From John F. Mercer
Annapolis Oct. 7th. 1792.
Colo. Elijah Robesson of Ann Arundel County, a worthy freind of mine, is obliged to Philadelphia in order to recover a Slave there. As our Citizens have experienced great difficulties in similar cases, he requests to be made known to some characters, whose influence may secure that Justice the Laws entitle him to. I have therefore writen to Governor Mifflin and yourself persuaded that he will find any such that may prove requisite, and that you will excuse the liberty I have taken. Colo. Robesson who has been an active character in the late Election here can state to you a scene of infamy that I fondly hoped would not have disgraced American Government for1 a Century to come. With the sincerest respect & esteem I am Dr Sir Yr. freind & hb Sert.
John F Mercer
RC (ViW); endorsed by TJ as received 11 Oct. 1792 and so recorded in SJL, which indicates that it was delivered by “Colo. Robisson.”
Mercer seems to have exaggerated the great difficulties encountered by Maryland slaveholders in recovering fugitive slaves from Pennsylvania. The state’s gradual emancipation acts of 1780 and 1788 carefully safeguarded the property rights of slaveholders from other states, and the only known Pennsylvania court case prior to this time involving a Maryland owner seeking to recover a fugitive slave had resulted in a verdict in favor of the master (Paul Finkelman, The Law of Freedom and Bondage: A Casebook [New York, 1986], 41–8, 55–6; Thomas D. Morris, Free Men All: The Personal Liberty Laws of the North, 1780–1861 [Baltimore, 1974], 5–7; Helen Tunnicliff Catterall, ed., Judicial Cases concerning American Slavery and the Negro, 5 vols. [Washington, D.C., 1926–37], iv, 256).

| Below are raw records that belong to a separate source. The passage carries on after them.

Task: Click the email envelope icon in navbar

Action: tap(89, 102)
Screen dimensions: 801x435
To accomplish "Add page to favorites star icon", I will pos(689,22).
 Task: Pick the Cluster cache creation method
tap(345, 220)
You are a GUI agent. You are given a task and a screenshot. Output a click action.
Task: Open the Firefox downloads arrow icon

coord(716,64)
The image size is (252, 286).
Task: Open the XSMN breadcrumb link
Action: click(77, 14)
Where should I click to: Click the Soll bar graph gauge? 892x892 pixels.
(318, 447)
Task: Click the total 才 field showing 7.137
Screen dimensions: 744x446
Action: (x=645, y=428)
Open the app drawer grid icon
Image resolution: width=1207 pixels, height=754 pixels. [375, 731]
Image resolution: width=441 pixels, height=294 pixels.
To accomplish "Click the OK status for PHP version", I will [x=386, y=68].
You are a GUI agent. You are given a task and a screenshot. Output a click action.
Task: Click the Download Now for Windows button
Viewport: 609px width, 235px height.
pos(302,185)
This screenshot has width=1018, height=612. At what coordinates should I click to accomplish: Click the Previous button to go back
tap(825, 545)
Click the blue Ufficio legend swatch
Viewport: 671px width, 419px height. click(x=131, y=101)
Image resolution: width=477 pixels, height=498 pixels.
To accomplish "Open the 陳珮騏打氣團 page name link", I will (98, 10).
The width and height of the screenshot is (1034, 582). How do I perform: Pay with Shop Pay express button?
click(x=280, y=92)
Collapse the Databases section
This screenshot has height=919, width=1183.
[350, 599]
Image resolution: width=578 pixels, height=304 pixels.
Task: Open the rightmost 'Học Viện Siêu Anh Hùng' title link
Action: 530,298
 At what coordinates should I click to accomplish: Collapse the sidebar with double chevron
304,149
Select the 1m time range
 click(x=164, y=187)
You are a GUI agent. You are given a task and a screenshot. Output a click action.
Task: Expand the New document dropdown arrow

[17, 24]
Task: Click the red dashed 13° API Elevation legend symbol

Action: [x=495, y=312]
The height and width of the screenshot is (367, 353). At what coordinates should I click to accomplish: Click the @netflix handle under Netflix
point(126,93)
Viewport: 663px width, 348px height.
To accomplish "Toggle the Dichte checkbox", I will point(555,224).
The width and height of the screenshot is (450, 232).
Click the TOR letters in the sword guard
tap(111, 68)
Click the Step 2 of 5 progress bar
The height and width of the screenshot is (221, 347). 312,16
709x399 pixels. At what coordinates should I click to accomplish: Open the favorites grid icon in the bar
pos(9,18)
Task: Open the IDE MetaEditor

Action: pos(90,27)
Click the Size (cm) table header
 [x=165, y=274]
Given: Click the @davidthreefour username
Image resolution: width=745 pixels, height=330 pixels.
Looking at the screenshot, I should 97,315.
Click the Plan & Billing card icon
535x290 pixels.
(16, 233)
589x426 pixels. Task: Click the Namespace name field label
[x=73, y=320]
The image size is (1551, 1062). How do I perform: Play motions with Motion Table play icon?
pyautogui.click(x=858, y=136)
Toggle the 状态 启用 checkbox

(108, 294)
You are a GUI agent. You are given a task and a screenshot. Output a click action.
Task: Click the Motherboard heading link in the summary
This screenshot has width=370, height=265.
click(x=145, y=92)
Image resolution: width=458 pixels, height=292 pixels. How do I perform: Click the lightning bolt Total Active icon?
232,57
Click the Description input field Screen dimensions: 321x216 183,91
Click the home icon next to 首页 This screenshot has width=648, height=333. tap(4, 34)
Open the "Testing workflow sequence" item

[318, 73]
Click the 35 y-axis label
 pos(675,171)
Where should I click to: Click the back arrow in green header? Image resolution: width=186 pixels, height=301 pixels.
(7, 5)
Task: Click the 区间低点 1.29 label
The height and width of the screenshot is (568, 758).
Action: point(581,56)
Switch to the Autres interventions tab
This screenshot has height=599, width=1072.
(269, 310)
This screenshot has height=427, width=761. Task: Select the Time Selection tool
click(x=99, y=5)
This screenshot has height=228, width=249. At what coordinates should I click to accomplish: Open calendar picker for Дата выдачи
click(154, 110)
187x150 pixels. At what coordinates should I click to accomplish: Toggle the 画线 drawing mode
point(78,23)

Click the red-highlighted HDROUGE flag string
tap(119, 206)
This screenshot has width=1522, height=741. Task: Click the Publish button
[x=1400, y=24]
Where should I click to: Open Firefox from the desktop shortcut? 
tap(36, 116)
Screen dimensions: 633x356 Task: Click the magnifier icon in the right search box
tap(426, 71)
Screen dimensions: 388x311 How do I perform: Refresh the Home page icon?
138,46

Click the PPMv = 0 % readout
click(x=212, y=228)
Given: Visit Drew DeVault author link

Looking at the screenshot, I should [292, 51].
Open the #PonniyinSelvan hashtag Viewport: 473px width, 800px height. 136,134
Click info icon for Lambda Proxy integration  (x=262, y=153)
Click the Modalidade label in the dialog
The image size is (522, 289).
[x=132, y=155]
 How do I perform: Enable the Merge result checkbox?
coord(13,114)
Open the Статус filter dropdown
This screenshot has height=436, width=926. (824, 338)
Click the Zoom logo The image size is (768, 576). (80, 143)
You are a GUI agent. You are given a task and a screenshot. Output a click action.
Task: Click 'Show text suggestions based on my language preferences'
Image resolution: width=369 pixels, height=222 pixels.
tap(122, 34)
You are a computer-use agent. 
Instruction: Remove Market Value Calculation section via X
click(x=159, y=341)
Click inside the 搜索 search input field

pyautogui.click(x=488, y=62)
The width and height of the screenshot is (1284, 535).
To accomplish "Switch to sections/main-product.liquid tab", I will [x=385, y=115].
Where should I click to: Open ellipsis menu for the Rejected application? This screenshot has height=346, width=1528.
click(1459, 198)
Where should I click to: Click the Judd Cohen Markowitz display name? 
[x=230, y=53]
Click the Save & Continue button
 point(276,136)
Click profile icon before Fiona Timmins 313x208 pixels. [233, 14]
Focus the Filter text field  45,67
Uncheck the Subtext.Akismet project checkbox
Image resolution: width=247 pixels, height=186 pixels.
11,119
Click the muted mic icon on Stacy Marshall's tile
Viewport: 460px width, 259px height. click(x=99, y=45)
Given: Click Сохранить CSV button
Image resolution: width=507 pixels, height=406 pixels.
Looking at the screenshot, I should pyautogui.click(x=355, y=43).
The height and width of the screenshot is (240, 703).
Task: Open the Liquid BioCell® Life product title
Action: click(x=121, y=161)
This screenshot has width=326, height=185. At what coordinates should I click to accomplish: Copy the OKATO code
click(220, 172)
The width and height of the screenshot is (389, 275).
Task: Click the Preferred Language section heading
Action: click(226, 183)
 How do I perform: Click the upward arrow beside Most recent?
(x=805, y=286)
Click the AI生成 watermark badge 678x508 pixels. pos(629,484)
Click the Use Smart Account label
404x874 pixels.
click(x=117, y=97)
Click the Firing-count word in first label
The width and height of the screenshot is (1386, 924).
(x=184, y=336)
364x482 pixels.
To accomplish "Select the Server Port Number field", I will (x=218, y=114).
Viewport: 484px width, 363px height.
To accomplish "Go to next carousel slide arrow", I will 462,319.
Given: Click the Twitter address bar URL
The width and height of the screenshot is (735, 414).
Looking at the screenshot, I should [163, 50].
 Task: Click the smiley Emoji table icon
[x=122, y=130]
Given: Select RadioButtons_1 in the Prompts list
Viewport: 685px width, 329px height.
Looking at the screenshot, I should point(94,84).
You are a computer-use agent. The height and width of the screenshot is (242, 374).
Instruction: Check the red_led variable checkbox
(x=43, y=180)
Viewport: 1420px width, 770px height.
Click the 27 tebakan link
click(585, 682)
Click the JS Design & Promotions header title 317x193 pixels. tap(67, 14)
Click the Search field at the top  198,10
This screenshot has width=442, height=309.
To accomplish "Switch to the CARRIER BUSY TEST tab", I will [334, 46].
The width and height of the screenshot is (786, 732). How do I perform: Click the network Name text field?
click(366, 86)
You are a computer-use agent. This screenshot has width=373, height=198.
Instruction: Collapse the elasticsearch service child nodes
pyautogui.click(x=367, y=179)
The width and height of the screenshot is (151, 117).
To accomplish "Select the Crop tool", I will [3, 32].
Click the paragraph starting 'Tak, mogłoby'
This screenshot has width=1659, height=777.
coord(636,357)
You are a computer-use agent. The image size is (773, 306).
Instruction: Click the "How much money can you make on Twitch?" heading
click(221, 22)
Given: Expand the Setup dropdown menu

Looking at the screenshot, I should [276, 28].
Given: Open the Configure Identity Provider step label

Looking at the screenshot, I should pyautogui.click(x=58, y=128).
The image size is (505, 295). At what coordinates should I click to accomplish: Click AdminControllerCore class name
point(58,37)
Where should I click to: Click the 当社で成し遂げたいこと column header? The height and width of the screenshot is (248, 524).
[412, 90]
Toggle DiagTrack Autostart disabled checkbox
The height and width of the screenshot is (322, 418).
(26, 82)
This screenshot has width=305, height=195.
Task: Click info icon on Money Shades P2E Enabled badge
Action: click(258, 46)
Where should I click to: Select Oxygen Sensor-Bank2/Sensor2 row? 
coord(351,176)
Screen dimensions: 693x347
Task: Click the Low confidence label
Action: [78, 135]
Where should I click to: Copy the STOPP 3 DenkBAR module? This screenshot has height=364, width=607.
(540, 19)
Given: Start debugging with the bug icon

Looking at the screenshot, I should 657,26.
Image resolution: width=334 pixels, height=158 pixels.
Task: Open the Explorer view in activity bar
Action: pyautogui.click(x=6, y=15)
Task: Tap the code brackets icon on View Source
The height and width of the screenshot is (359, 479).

The scene of infamy may be a reference to the recent controversy in Maryland generated by Mercer’s charges that Alexander Hamilton had actively opposed his successful bid for reelection to the House of Representatives because of Mercer’s sharp criticism of his administration as Secretary of the Treasury (Syrett, Hamilton, description begins Harold C. Syrett and others, eds., The Papers of Alexander Hamilton, New York, 1961–87, 27 vols. description ends xii, 481–6).
1. At this point “years” is canceled.